TGR: Pouvons-nous dire que nous commençons
à ressentir les premières secousses d’un
séisme ?
SR: En termes de magnitude, ce cycle est plus
important et bien plus sévère et, pour ces raisons, il pourrait
aussi être plus long que les autres. Beaucoup plus de choses sont en
jeu et de très importantes forces sont impliquées.
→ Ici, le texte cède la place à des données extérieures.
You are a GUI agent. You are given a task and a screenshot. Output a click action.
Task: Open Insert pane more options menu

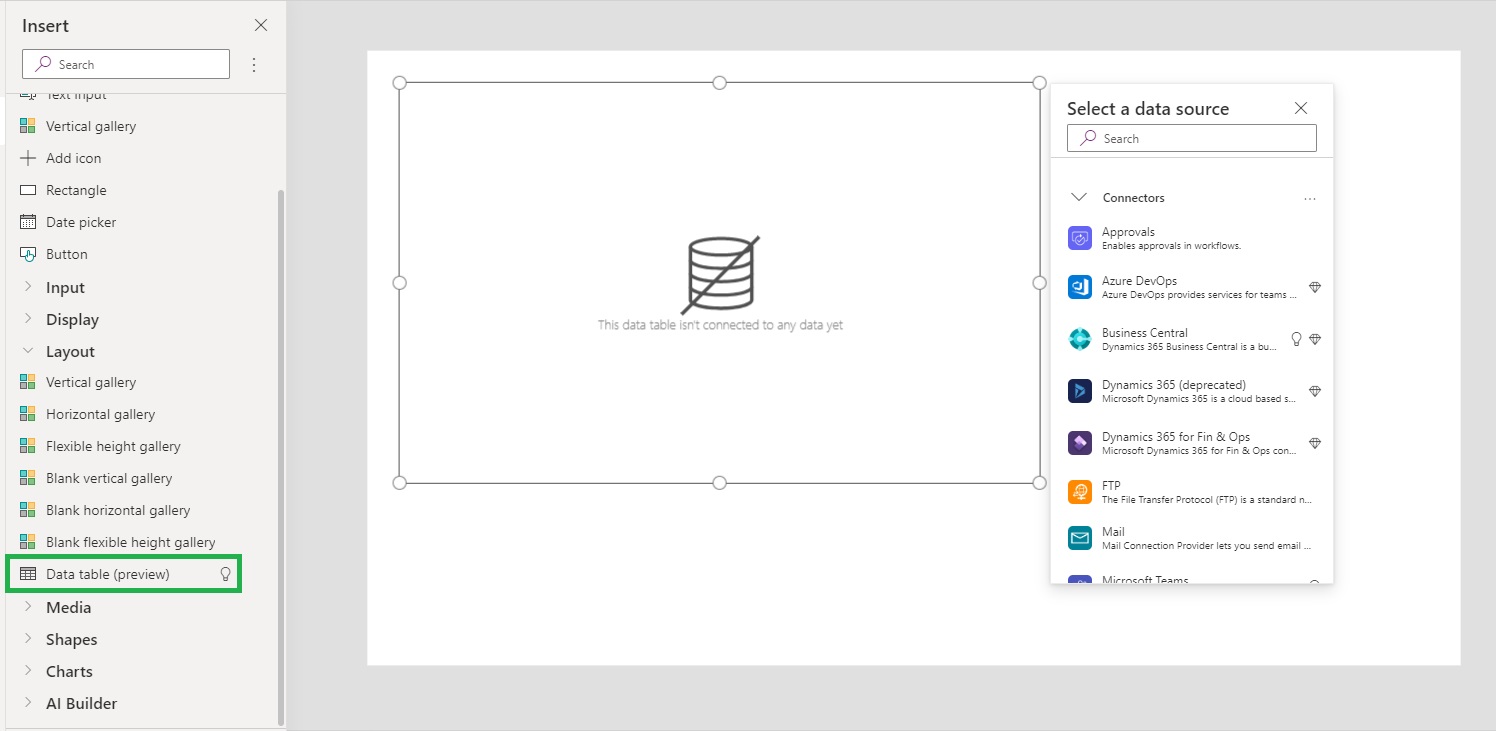254,64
TGR: Vous avez une fois dit que vous ne vendriez
jamais d’argent physique. Conseilleriez-vous aux investisseurs
d’acheter aujourd’hui, ou d’attendre ?
SR: N’importe quel moment est propice
à l’achat d’argent. Je pense simplement que les gens
devraient acheter de l’argent dès qu’ils ont du cash en
trop.
TGR: Les banques centrales pourraient-elles
bientôt acheter de l’argent dans le cadre de la diversification
de leurs réserves de devises, comme vous l’avez un jour
suggéré ?
SR: Je pense qu’elles commenceront à
acheter de l’argent quand le prix de l’or deviendra trop
élevé pour les banques centrales les plus petites. Les banques
centrales connaissent très bien le ratio or/argent, qui est
aujourd’hui de 50 :1 et devrait diminuer. Comme je l’ai
mentionné plus tôt, je pense qu’il pourrait un jour
atteindre à nouveau sa moyenne historique de 15 :1. Je n’ai
aucune idée de comment les choses pourront se passer. Comme je
l’ai dit il y a quelques instants, le cycle que nous traversons
à présent est bien plus large que les précédents,
et beaucoup de choses sont en jeu. Nous finirons par être
frappés de plein fouet par une crise des devises. Les gouvernements du
monde commencent à acheter de l’or dans le cadre de la
diversification de leurs réserves de devises, et le prix de l’or
est encore à la portée de leurs banques centrales. Mais si le
prix de l’or venait à franchir la barre des 5000 dollars, les
gouvernements continueront-ils d’en acheter au même rythme
qu’aujourd’hui ? Peut-être achèteront-ils de
l’argent, voire même du palladium. Je pense qu’ils
achèteront de l’argent, parce qu’en plus
d’être un métal précieux, il est aussi un
métal stratégique, tout comme les terres rares et
l’uranium. L’argent est une ressource industrielle importante et
les pays qui n’en auront pas devront aller en chercher ailleurs –
sur le marché libre par exemple – ou délocaliser leurs
entreprises vers des pays où de l’argent est disponible.